## Exercise aim
Print the lines that run from the line with "Task: Click the 6.360 y-axis label" to the line with "520x520 pixels.", keeping both end lines, exactly as they appear in the entries below, and nothing else.

## Given records
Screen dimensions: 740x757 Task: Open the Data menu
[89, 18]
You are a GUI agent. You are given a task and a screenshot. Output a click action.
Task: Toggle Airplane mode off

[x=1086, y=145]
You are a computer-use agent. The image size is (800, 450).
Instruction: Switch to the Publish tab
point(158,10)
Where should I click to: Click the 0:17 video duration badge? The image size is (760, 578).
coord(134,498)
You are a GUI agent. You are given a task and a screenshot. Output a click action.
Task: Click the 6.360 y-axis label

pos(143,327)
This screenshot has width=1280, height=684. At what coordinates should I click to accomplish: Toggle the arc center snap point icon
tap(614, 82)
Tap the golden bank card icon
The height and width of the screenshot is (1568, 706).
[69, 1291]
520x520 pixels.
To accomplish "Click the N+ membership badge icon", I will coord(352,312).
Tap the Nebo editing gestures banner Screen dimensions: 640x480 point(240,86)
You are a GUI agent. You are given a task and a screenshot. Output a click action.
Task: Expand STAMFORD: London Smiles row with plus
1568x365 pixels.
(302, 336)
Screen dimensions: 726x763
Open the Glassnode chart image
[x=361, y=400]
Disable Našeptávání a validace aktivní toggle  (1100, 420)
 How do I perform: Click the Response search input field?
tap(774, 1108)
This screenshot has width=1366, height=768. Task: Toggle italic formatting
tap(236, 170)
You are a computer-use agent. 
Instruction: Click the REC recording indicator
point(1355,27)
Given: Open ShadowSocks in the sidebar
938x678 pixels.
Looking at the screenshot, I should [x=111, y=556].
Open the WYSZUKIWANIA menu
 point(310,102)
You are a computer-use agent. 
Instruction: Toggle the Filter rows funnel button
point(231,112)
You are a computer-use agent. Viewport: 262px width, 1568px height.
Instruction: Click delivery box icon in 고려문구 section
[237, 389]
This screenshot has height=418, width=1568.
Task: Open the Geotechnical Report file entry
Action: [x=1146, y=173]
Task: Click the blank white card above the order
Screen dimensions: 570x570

## Your response
Task: Click the 6.360 y-axis label

pos(143,327)
This screenshot has width=1280, height=684. At what coordinates should I click to accomplish: Toggle the arc center snap point icon
tap(614, 82)
Tap the golden bank card icon
The height and width of the screenshot is (1568, 706).
[69, 1291]
520x520 pixels.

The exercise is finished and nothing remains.